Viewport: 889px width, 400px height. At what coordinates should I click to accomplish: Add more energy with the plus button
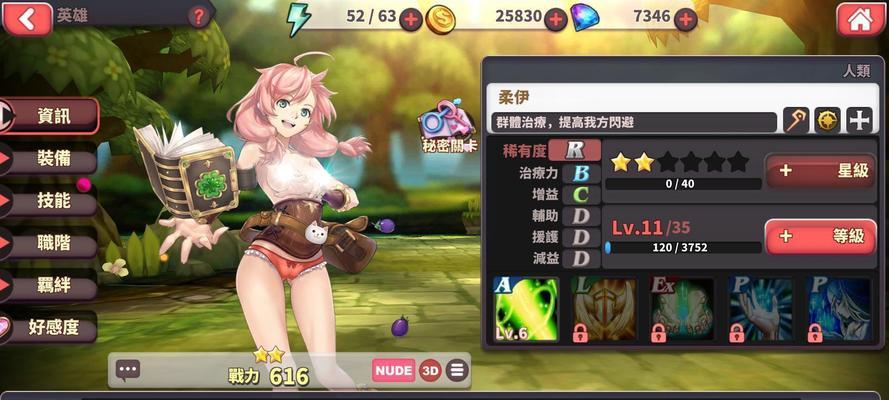coord(410,18)
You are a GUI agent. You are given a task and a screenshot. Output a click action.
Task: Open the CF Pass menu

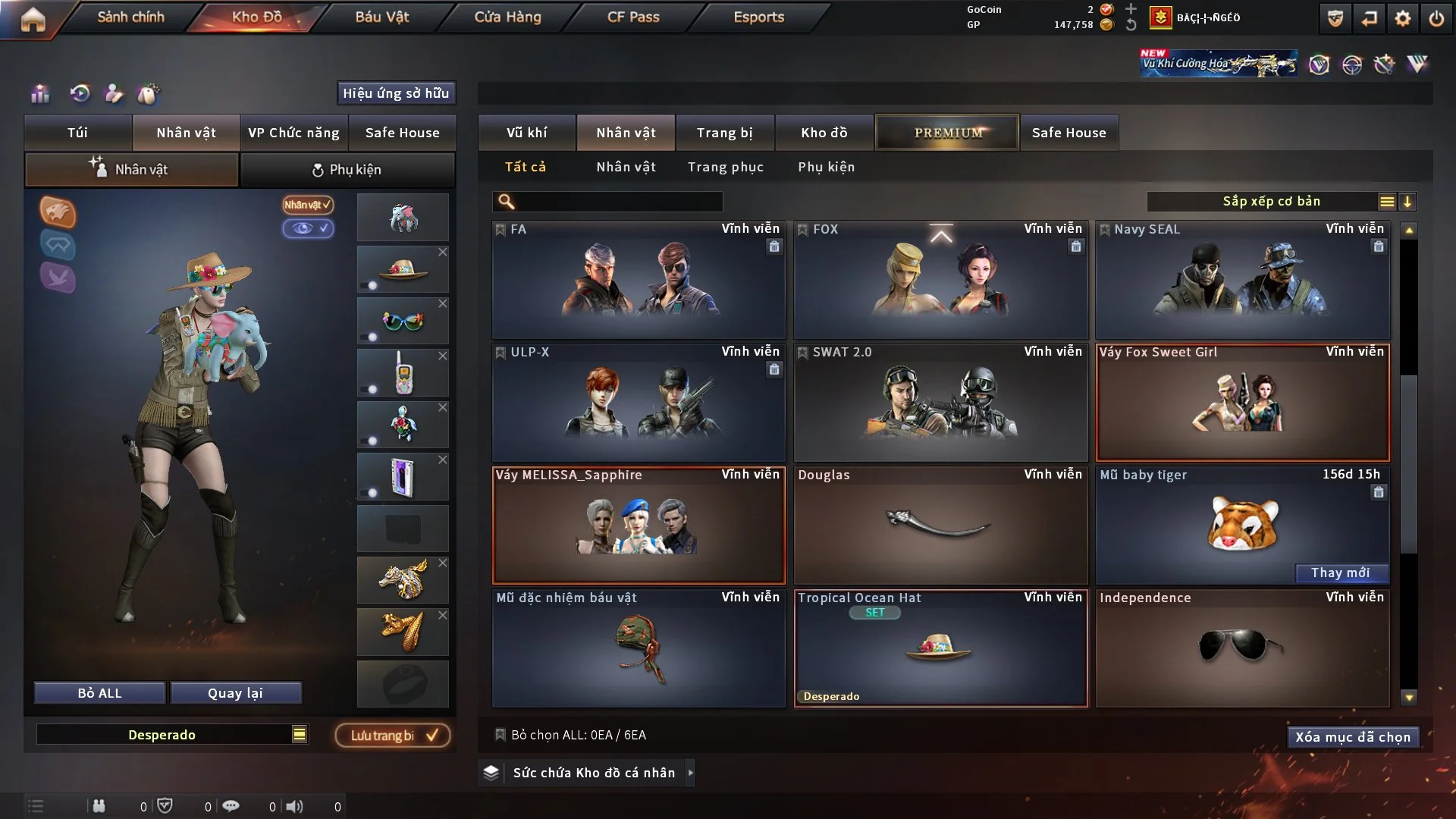(x=633, y=17)
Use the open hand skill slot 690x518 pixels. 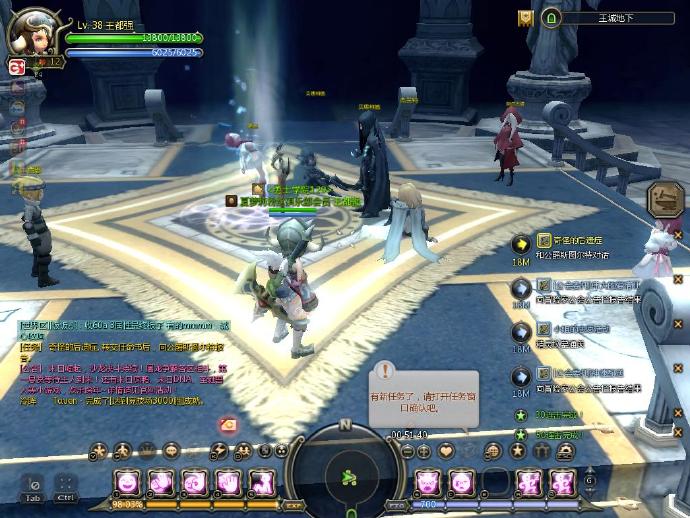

******

- Requirements -
Arrange the lines of the listing above as a Markdown table with the columns "Row" and "Line". Skip blank lines and leave the pictures out.

- Full output -
| Row | Line |
|---|---|
| 1 | Viewport: 889px width, 400px height. At what coordinates should I click to accomplish: Add more energy with the plus button |
| 2 | coord(410,18) |
| 3 | You are a GUI agent. You are given a task and a screenshot. Output a click action. |
| 4 | Task: Open the CF Pass menu |
| 5 | (x=633, y=17) |
| 6 | Use the open hand skill slot 690x518 pixels.  |